Woman's taxes mistakenly deducted for debt she didn't owe

SUMMERVILLE, SC (WCSC) -

A Summerville woman says the State Department of Revenue mistakenly withheld part of her refund, after money was wrongly deducted for an unpaid debt that she never owed.

Mary Lowery says a "Notice of Adjustment" came in the mail from the DOR. She looked closely and realized the unpaid debt wasn't hers and the money was deducted from her state tax refund without her knowledge.

"South Carolina taxpayers need to know about this collection practice. I had no idea," Lowery said.

The notice said $381.71 was taken from her state tax refund for an unpaid bill and an administrative fee, paid to Timmonsville, a small town miles from home.

"My first thought was what is that? Where is that? I'd never heard of it before. I knew I didn't owe any money there. Then I was also surprised to learn it had been taken from my state tax refund," Lowery said.

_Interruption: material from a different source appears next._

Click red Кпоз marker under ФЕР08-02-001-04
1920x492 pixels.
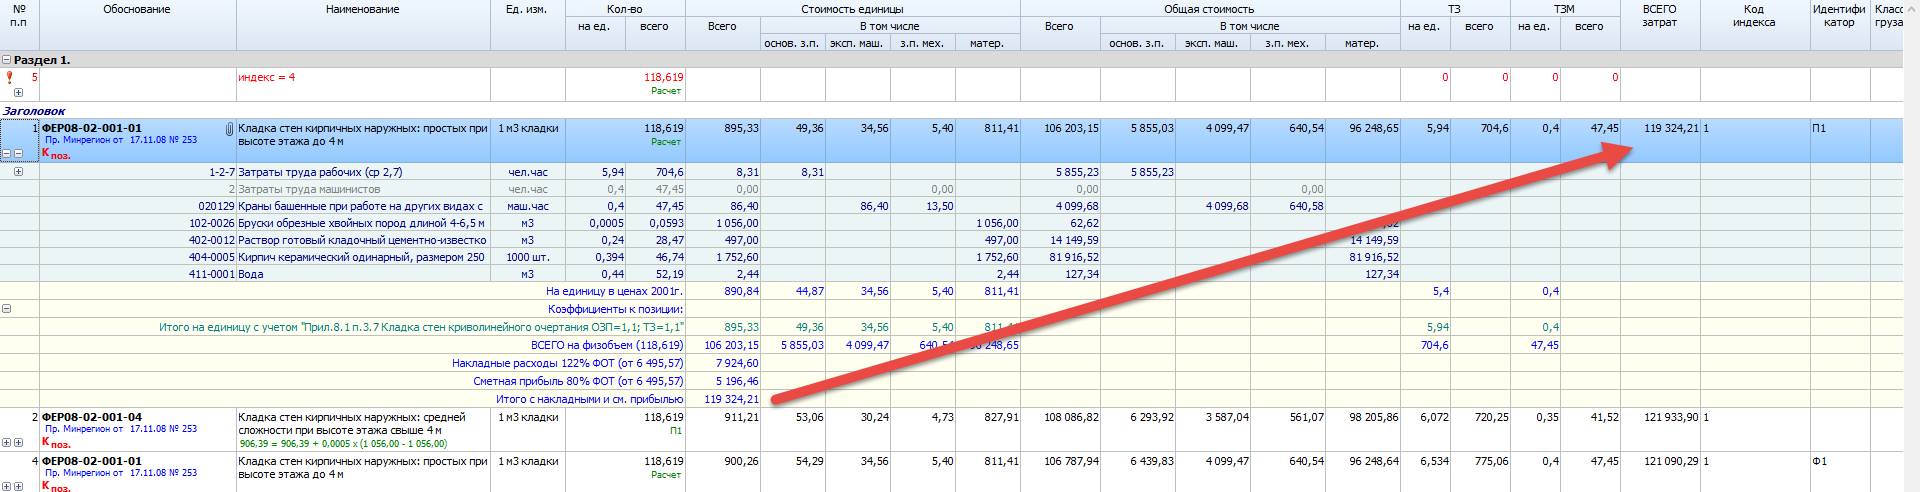pos(56,442)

Tax experts say a state law known as the "Setoff Debt Collection Act" allows local governments to work with the DOR to seize the unpaid money through the debtor's tax refund.

Tax preparer Deborah Fields says people with debt are matched with the DOR using social security numbers and mistakes can happen.

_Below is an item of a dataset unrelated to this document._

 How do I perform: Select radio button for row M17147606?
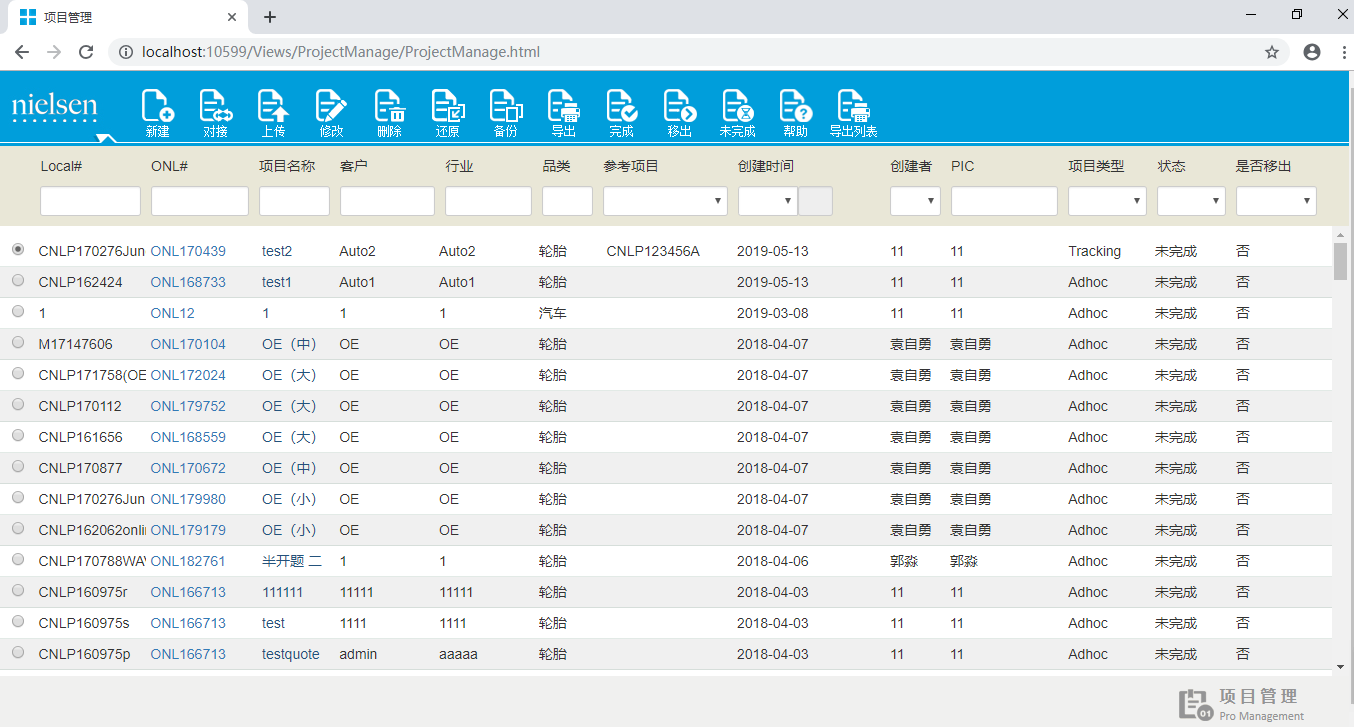pyautogui.click(x=18, y=343)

"You need to really research it and make sure it's your bill before you say okay i'm not going to worry about it. Any time you get a notice of adjustment you need to contact the person who gave you the notice of adjustment or your tax preparer," Fields said.

In Lowery's case, the Municipal Association of South Carolina, which works with the DOR, says human error lead to the mistaken deduction for the Timmonsville debt, and she got her full refund.

Lowery says had she not read the notice carefully and called Timmonsville and the Municipal Association, she would have been out nearly $400.

"My advice for South Carolina taxpayers is read all paperwork from the South Carolina Department of Revenue or IRS, question any adjustments. Sadly I think there are people out there who won't go through the trouble," Lowery said.

Lowery says it was a month before she finally received her full state tax refund.

The "Setoff Debt Collection Act" has been in effect since 2006. Tax expert Deborah Fields says the most common types of debt collected through this law include medical bills or back taxes.